**What you need to do**
Extract every line of the material below word for word, and omit the pictures from your answer.

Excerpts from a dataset
· · · · · · ·

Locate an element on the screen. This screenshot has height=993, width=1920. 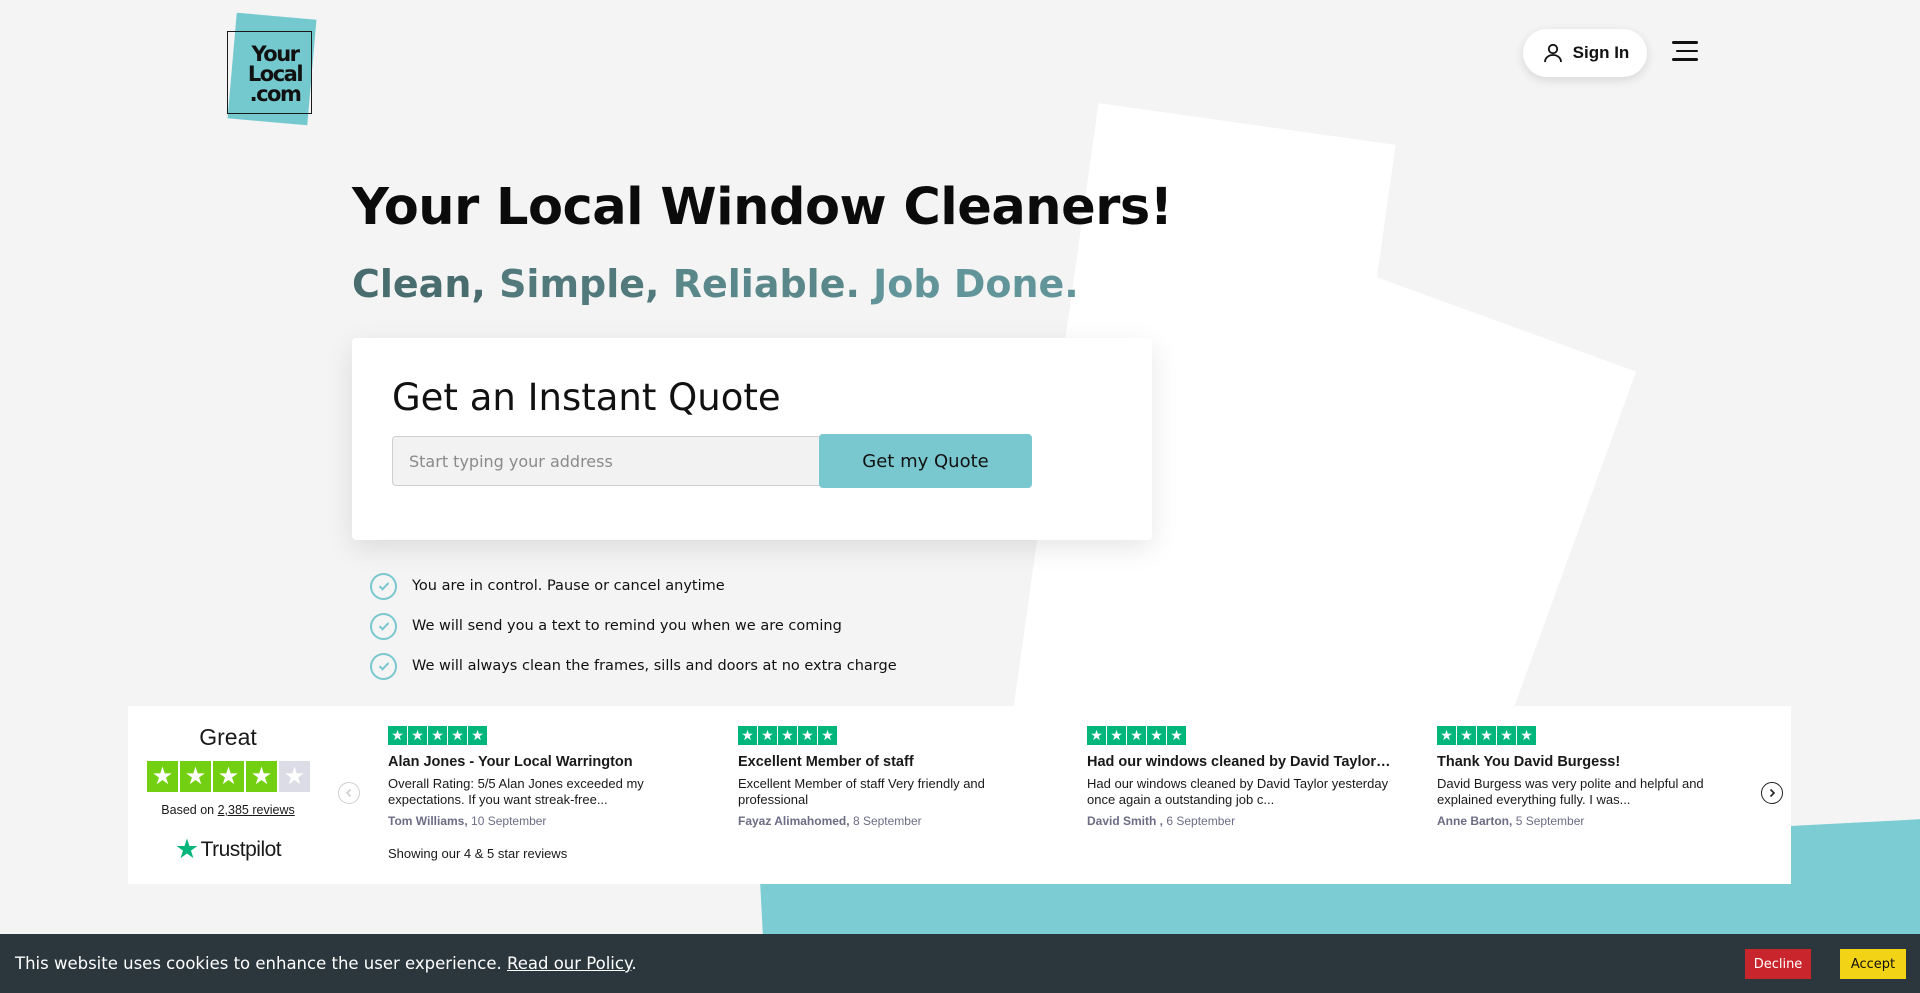
chevron-left-icon is located at coordinates (348, 793).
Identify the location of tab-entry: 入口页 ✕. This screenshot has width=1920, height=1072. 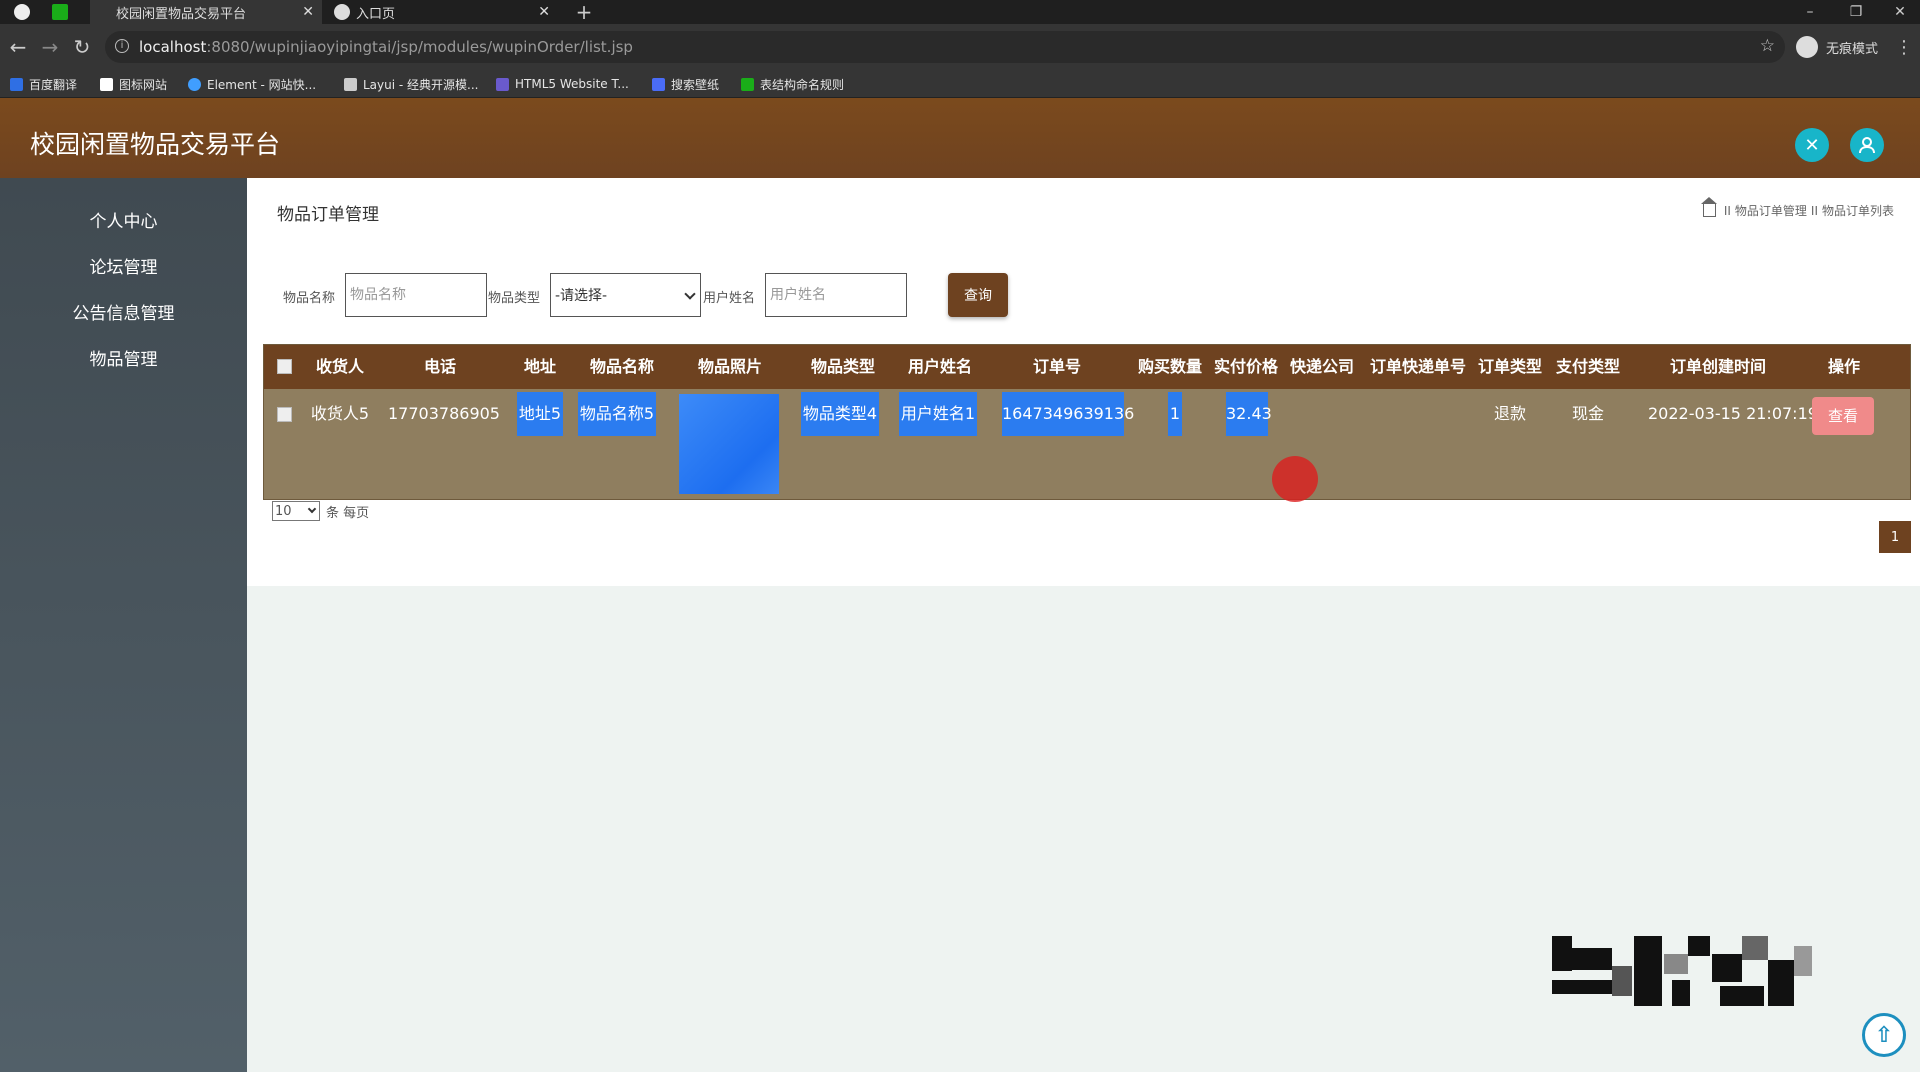
(443, 12).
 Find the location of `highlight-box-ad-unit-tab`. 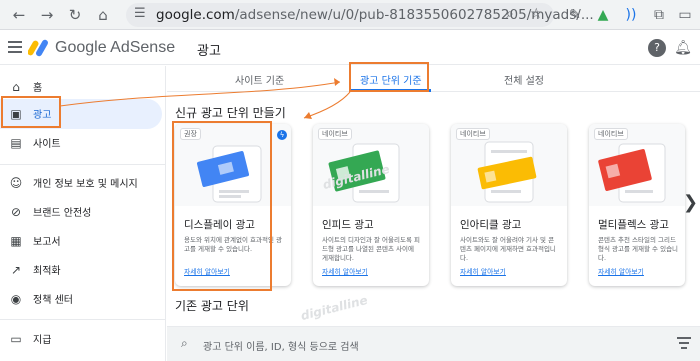

highlight-box-ad-unit-tab is located at coordinates (389, 77).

· · · · · · ·

**Solution to this problem**
Locate an element on the screen. This screenshot has height=993, width=1920. 
chevron-left-icon is located at coordinates (348, 793).
Identify the location of tab-entry: 入口页 ✕. This screenshot has width=1920, height=1072. 
(443, 12).
 Find the location of `highlight-box-ad-unit-tab`. 

highlight-box-ad-unit-tab is located at coordinates (389, 77).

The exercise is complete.